Thursday, 27 June 2019

Tragic! But is it tragedy?



At some point in my education (possibly reading John Holloway on tragedy)I learned to view classical tragedy as (crudely) hubris or corruption in the entity of the King/hero causing chaos in the 'polis' - the city, the society or amongst the public.

One of the enjoyments of Shakespeare is listening out for laments and complaints by people (often walk-on good guys) saying how the 'polis' is falling apart - you hear it in e.g. 'King Lear' 'Hamlet'  and 'Macbeth'. The good/natural order is giving way to bad disorder.

It's then curious for me to open a school edition of e.g. 'Macbet'h and see no mention of this. Isn't one of the interesting things about Shakspeare that he took the Graeco-Roman view of 'tragedy' and made it work for a modern audience by putting modern (then) anxieties in?

So, in 'Macbeth' - aside from getting the view of the 'good' monarch (anything about or said by Duncan and Malcolm) we hear about the *effect* of the bad/evil ruler on the rest of society. That's the 'tragedy' not just that the evil ruler killed his mates.

So, one of the great advantages for us watching this sort of thing now is that we can (totally anachronistically) map this 'corruption at the top spreading downwards' on to rulers and societies in the world today.
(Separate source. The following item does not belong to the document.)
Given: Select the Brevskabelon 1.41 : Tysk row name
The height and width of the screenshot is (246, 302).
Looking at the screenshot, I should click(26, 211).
So tragedy isn't just 'sad stuff that happened'. Tragedy in classical drama is social. It's what affects the whole 'polis' caused by errors/evil/hubris/corruption/pride at the top. The cause of this hubris may be e.g. greed, ambition etc but the effects are everywhere.

'Alas, poor country, 
Almost afraid to know itself!
...sighs and groans and shrieks, that rent the air
Are made, not mark'd
....good men's lives
Expire before the flowers in their caps,
Dying or ere they sicken.' 
(from 'Macbeth')


"Love cools, friendship falls off, brothers divide. In cities, mutinies; in countries, discord; in palaces, treason; and the bond crack'd 'twixt son and father...the King falls from bias of nature; ... there's father against child...Machinations, hollowness, treachery, and all ruinous disorders follow us disquietly to our graves."
(from 'King Lear')


In 'Romeo and Juliet', the 'hubris' is mapped on to the two families: it's their feud: 
"In fair Verona, where we lay our scene, 
From ancient grudge break to new mutiny, 
Where civil blood makes civil hands unclean." 

A warning that the whole 'polis' gets drawn into the feud.

All tragedies end with a new order - which, in my subversive way, I always read as future disaster. I start to imagine how the new order could or will go wrong...!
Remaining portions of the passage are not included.